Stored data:

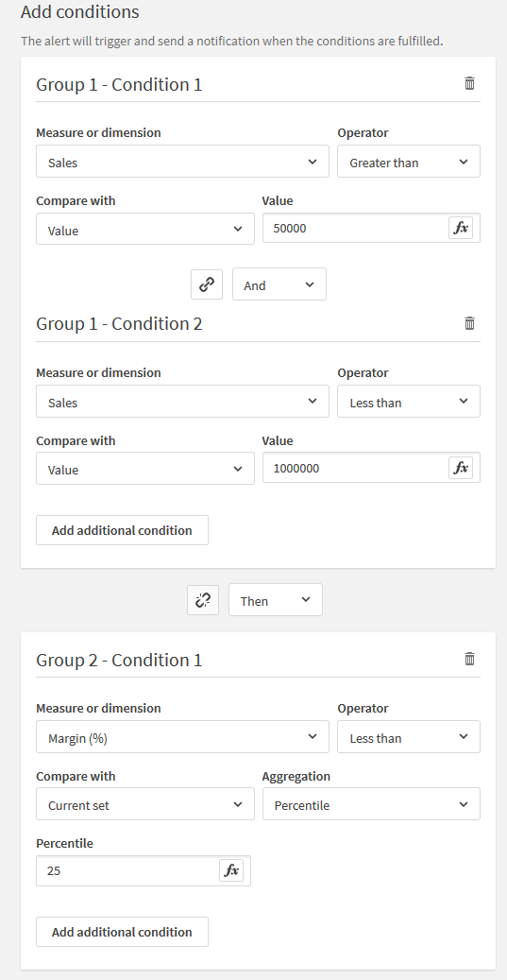507x980 pixels.
Task: Add additional condition to Group 1
Action: pos(122,530)
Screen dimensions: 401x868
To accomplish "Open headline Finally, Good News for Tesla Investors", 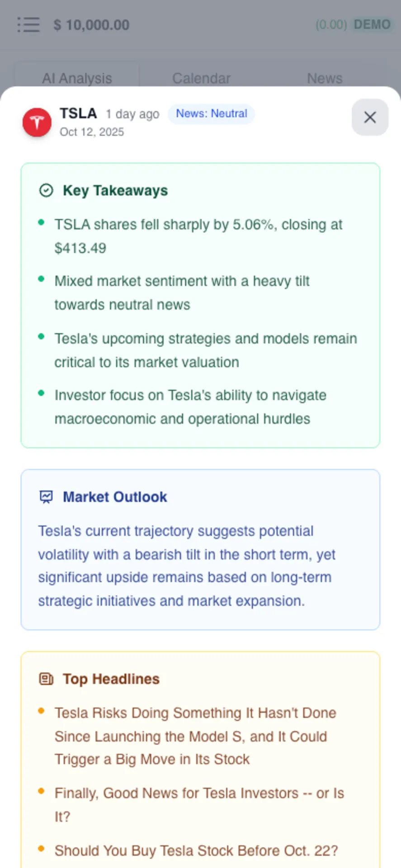I will 199,805.
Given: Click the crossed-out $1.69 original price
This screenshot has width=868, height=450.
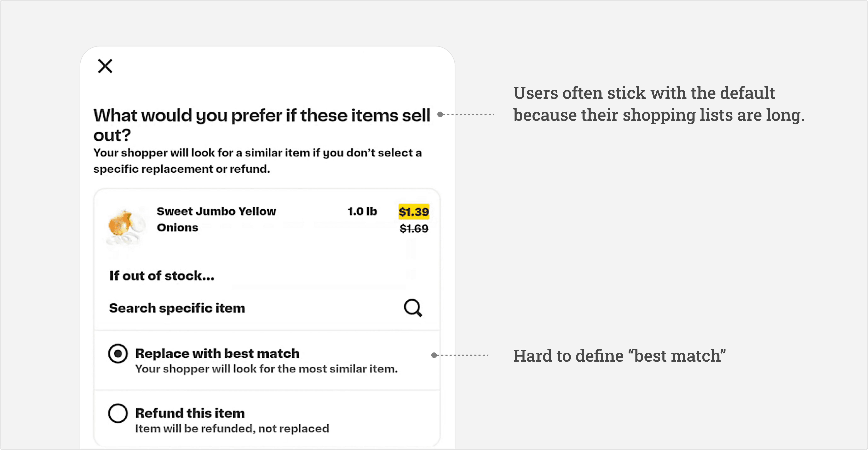Looking at the screenshot, I should pos(414,229).
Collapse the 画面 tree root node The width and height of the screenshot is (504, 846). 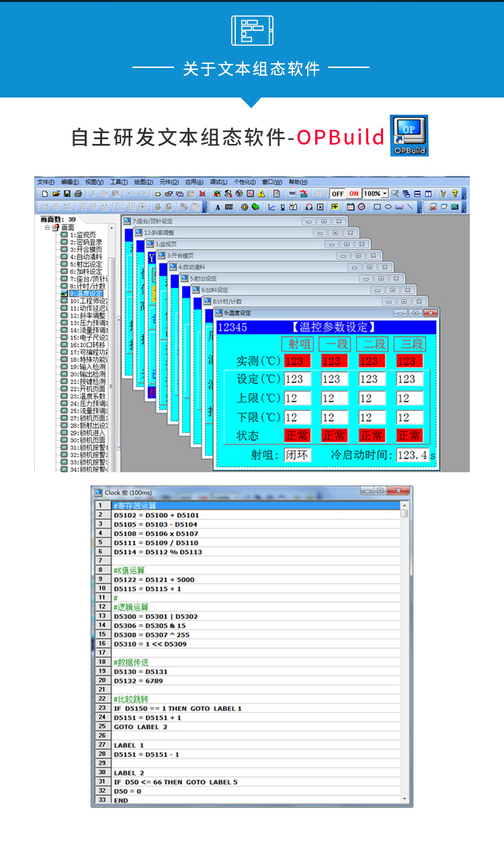tap(48, 227)
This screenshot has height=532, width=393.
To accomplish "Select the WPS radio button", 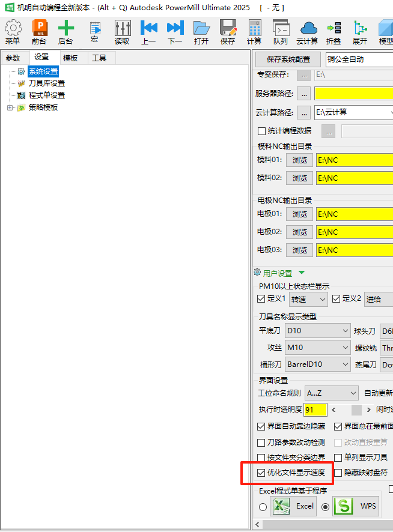I will (326, 507).
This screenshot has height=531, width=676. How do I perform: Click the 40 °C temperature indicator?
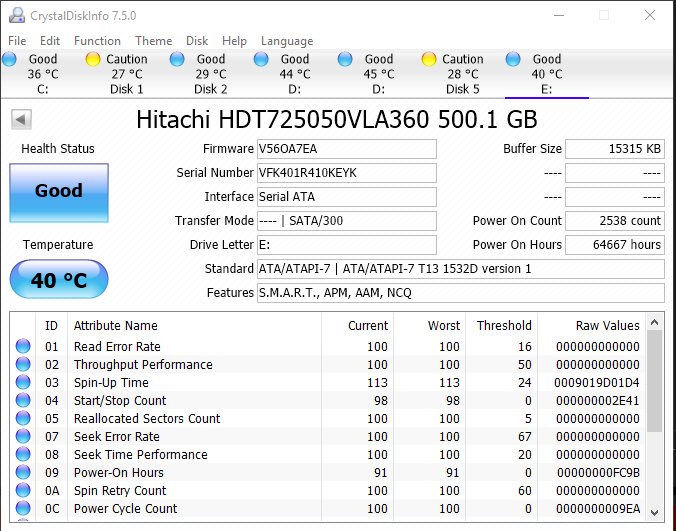pyautogui.click(x=58, y=280)
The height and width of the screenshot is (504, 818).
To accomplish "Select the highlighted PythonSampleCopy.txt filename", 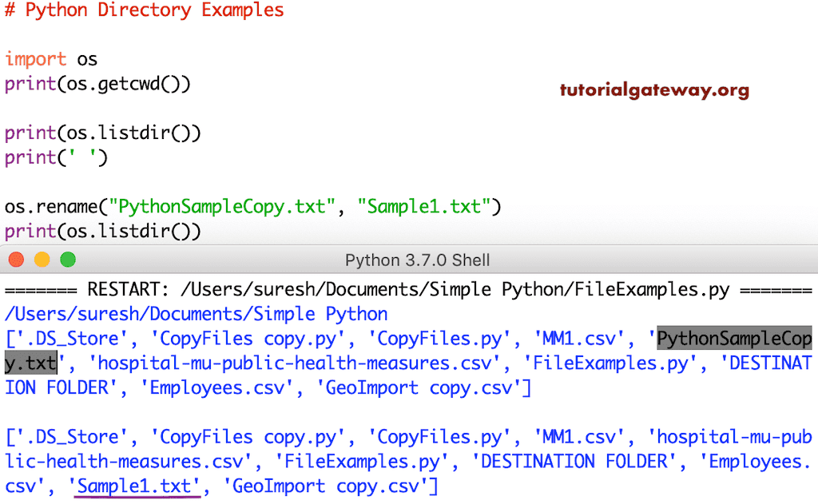I will click(735, 339).
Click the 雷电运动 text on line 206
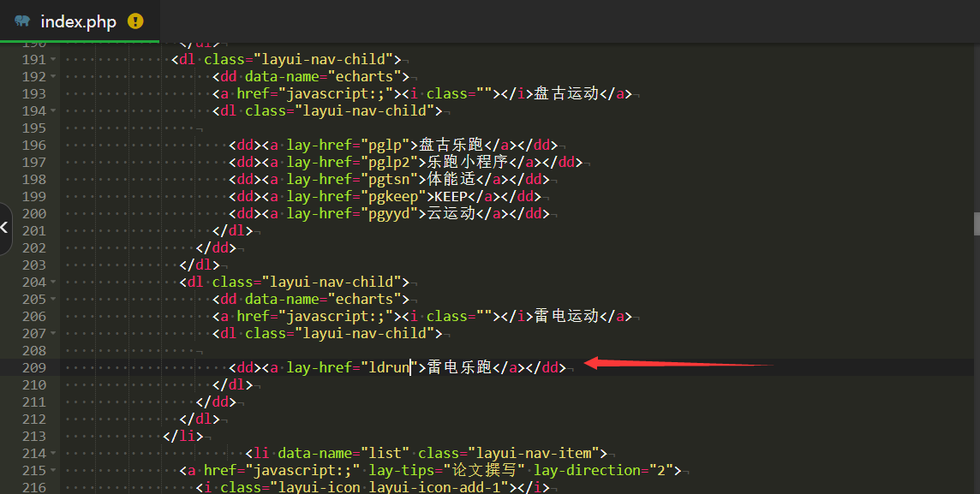This screenshot has width=980, height=494. 565,316
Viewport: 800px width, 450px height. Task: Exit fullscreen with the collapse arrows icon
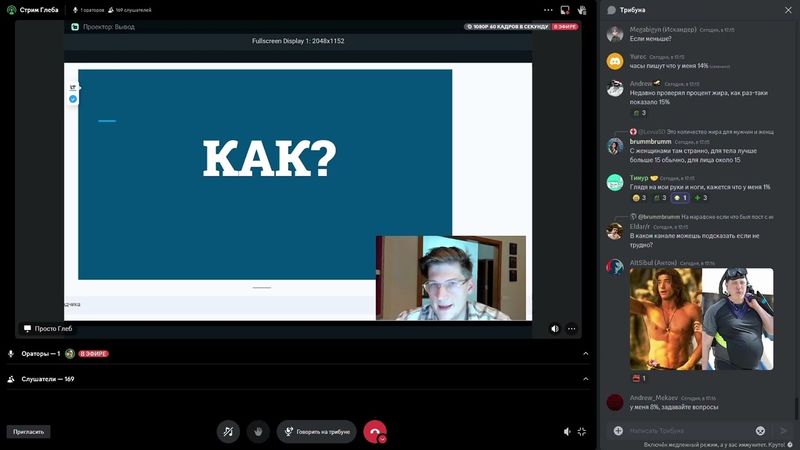click(582, 432)
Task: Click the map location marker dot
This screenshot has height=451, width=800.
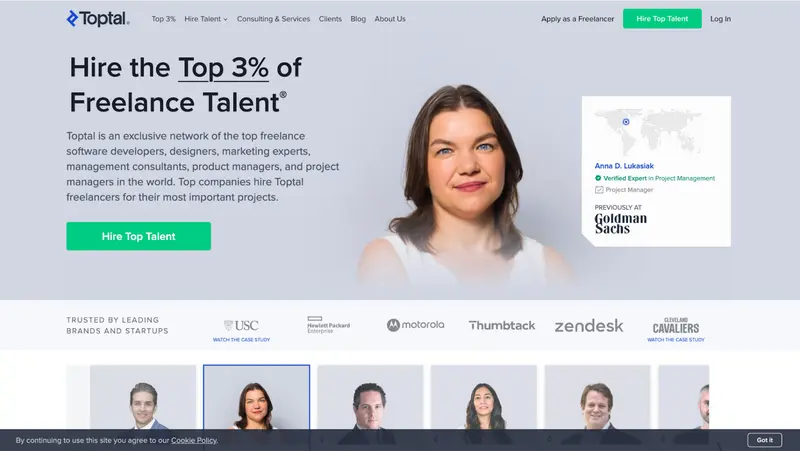Action: [x=626, y=122]
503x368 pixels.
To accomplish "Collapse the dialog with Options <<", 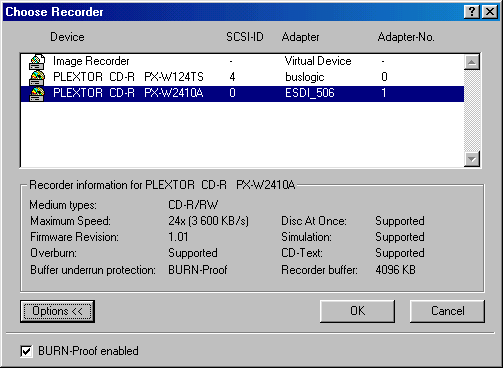I will (x=57, y=311).
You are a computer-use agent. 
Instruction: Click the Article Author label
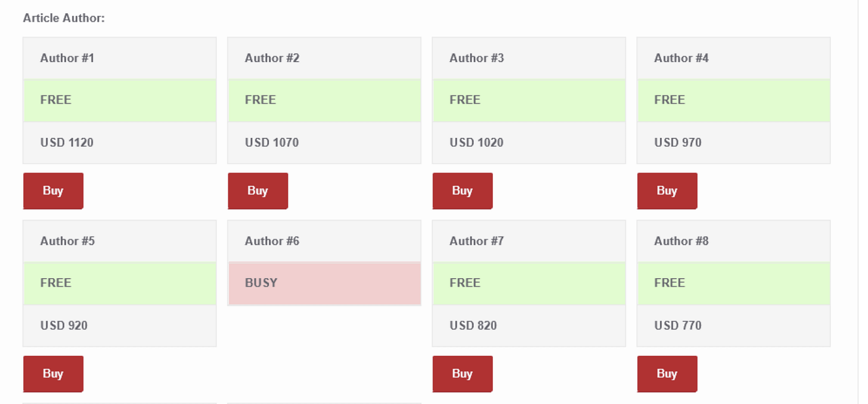pos(64,18)
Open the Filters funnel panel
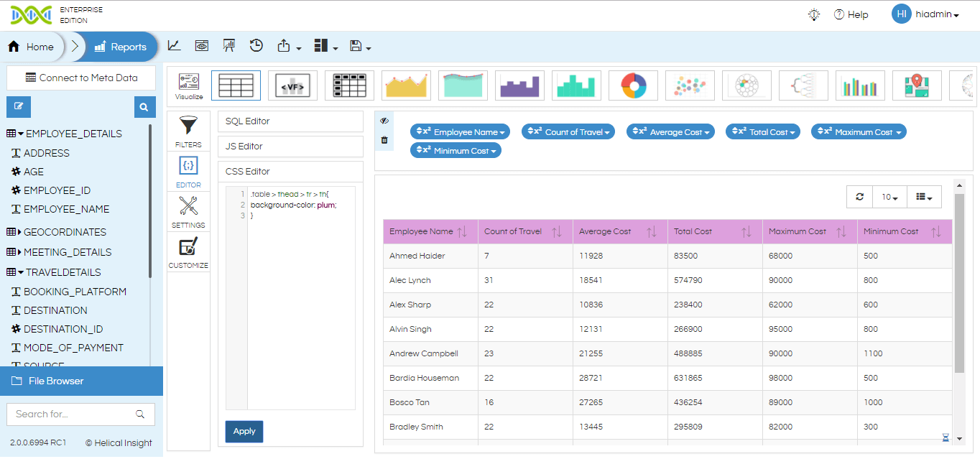980x459 pixels. coord(188,131)
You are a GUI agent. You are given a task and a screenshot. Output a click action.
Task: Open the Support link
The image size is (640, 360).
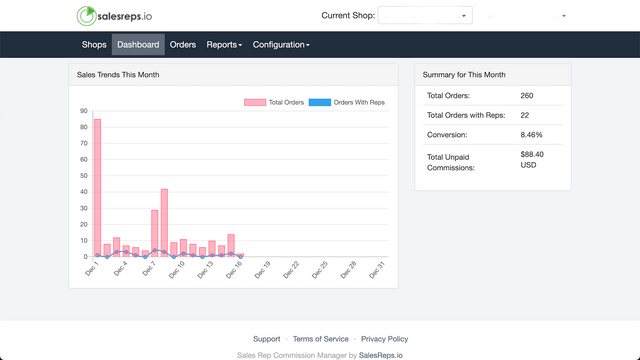pos(267,339)
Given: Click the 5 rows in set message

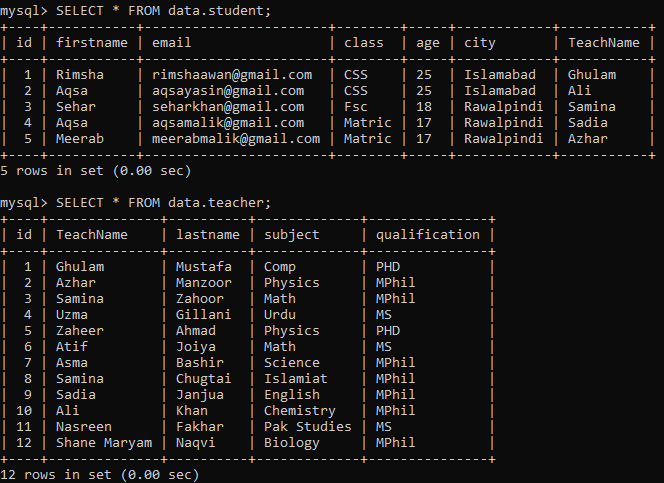Looking at the screenshot, I should coord(95,171).
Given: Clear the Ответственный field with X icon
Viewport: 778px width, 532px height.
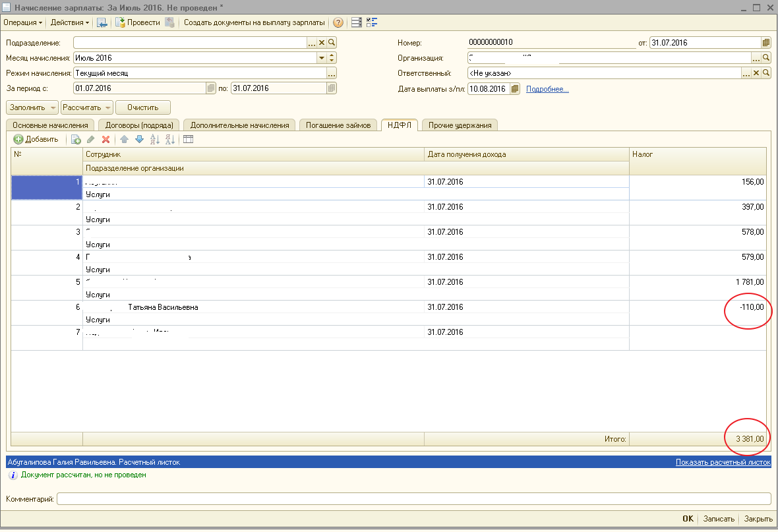Looking at the screenshot, I should (x=756, y=73).
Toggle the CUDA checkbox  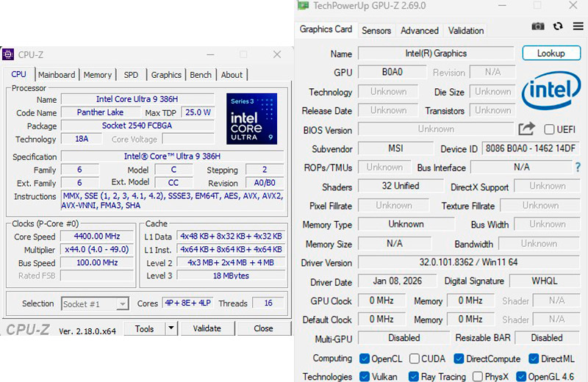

Action item: Quote, without alteration, the lines running from the line containing "You are a computer-use agent." to the last line of the entries, and include no pictures.

Reply to the task:
You are a computer-use agent. 
Instruction: Click the Article Author label
pos(64,18)
Open the Filters funnel panel
980x459 pixels. coord(188,131)
You are a GUI agent. You are given a task and a screenshot. Output a click action.
Task: Open the Support link
The image size is (640, 360).
pos(267,339)
Given: Click the 5 rows in set message

Looking at the screenshot, I should coord(95,171).
Given: Clear the Ответственный field with X icon
Viewport: 778px width, 532px height.
Looking at the screenshot, I should (x=756, y=73).
Toggle the CUDA checkbox  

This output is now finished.